Сидевшая рядом Бланш, наоборот, откровенно получала удовольствие.
– Подумать только, как прелестна моя подруга! – шепотом сказала она Дориану. – И такое везение, что все мы повстречались! Как судьба сплетает нити…
– Почти стихи, – улыбнулся де Бланко.
– А это и есть стихи, – взор Бланш затуманился. – «Как судьба сплетает нити, ангел мой, ангел мой… Из узоров крепко свиты мы с тобой, мы с тобой…» Когда-то это писал мне один мужчина. Который, кстати, стал потом моим супругом. Невозможно не выйти замуж, когда тебе посвящают такие стихи.
– Я не поэт, – сознался Дориан, – однако звучит недурно.
– Зато вы играете! – Лоретта услыхала его последнюю фразу. – О, умоляю вас, виконт, сыграйте нам что-нибудь после ужина.
– Да, Дориан, я бы тоже с удовольствием послушал, – поддержал девушку Седрик. – Все еще импровизируешь?
– В последнее время крайне редко, – извиняясь, развел руками де Бланко.
– Дориан у нас редкостный экземпляр, – с улыбкой обратился Седрик к Лоретте. – Он импровизирует и никогда не повторяет мелодий. Говорит, что не может, но я подозреваю, не хочет. Как можно забыть ноты с таким необыкновенным слухом?
– Это правда, виконт? – Глаза Лоретты сверкали.
– Отчасти, – усмехнулся Дориан. – Седрик слегка напутал. Я помню все мелодии, но воспроизвести в самом деле не могу.

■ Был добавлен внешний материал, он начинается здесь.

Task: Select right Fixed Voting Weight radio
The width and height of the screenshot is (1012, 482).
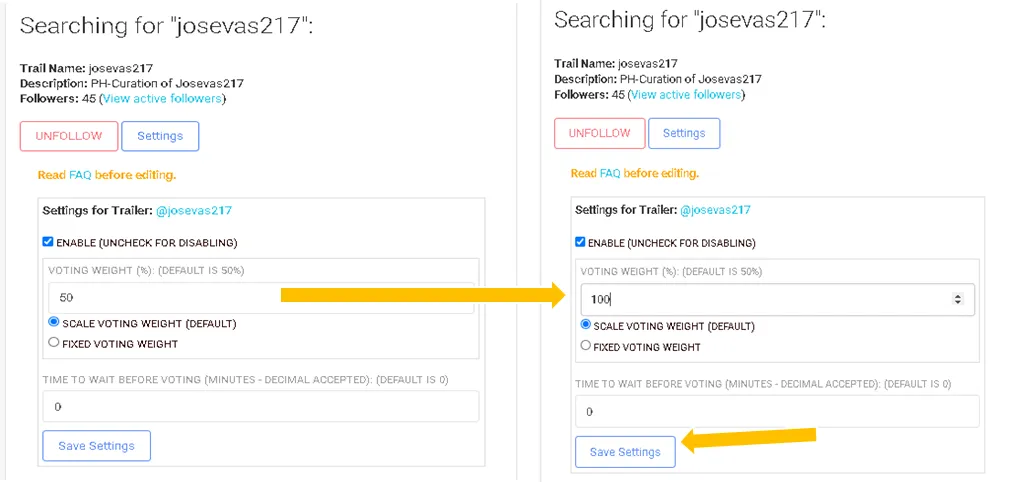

– Почему же? – изумилась Лоретта.
– Зачем повторять то, что уже однажды произнесено? Музыка – это то же самое…
С музыкой у Дориана были особые взаимоотношения. Так как от природы он был не слишком речист, музыка служила для него выражением чувств, которые он не желал или не мог облечь в слова. Импровизируя, Дориан порой постигал те вещи, которые ему надлежало понять, принимал решения или попросту беседовал с кем-то, чье мнение было ему немаловажно или отношение к кому он хотел бы продемонстрировать. Сейчас же ему очень хотелось выразить свое безотчетно тонкое отношение к Лоретте. Вероятно, музыка поддержит и на этот раз, она ни разу его не подводила.
Отужинав, компания переместилась назад в гостиную, и Дориан открыл крышку клавесина. Он отодвинул в сторону ноты популярной песенки, которую разучивали Бланш и Лоретта, и сел. Пальцы бережно прошлись по клавишам, будто испытывая, на что они способны. Право слово, надлежало сделать это раньше. Инструмент откликнулся еле слышным вздохом. Виконт едва не погладил его, как гончую.

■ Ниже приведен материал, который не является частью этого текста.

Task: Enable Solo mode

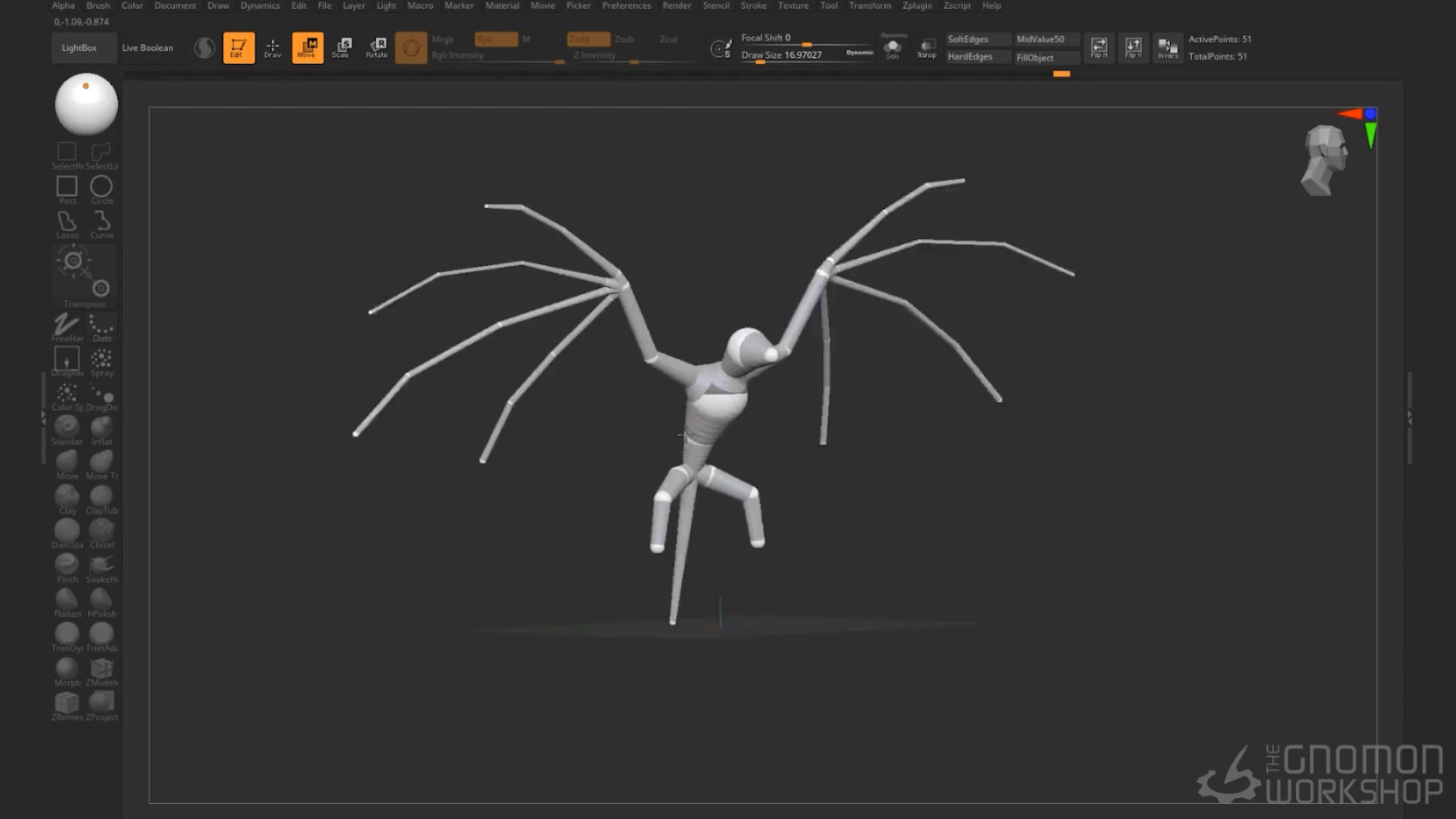Action: [x=892, y=48]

Пропали звуки вокруг, пространство заволоклось неясной дымкой, и Дориан, начиная играть, подумал о Лоретте. Он знал, что она сидит тут же, в двух шагах, однако это было значимо лишь постольку, поскольку именно ей он хотел поведать… о ней самой.
Мелодия, что сейчас пробуждалась под его пальцами, была исполнена нежности. Образ Лоретты стал только исходной точкой – дальше Дориан, полузакрыв глаза и целиком положившись на то малопонятное и туманное, что было в нем и, скорее всего, называлось талантом, отправил мадемуазель де Мелиньи в сказочное путешествие по жизни. Он знал, что в любом случае у этой девушки все будет хорошо. Он видел ее – танцующую, хохочущую, рядом с любимым человеком, обнимающую своих детей. Он видел ее – почти как родителей Седрика, которые оставались для Дориана идеальной семейной парой. Он видел тысячу новых обличий Лоретты, которые ей лишь предстоит принять, и выдумка мешалась с действительностью, а неисполнимое – с возможным и буквально завтра достижимым. И все эти живописные образы – фиалки в ее руках, пухлые детские ладошки, опалы на ее новом платье, слезы в ее глазах – Дориан вкладывал в каждую ноту. Это становилось откровением, посланием свыше. Конечно, юноше было далеко до великого Люлли, композитора его величества, да он и не вожделел славы. Музыка являлась для Дориана словами, которые он говорил определенным людям или ситуациям, а миру ему нечего было сказать.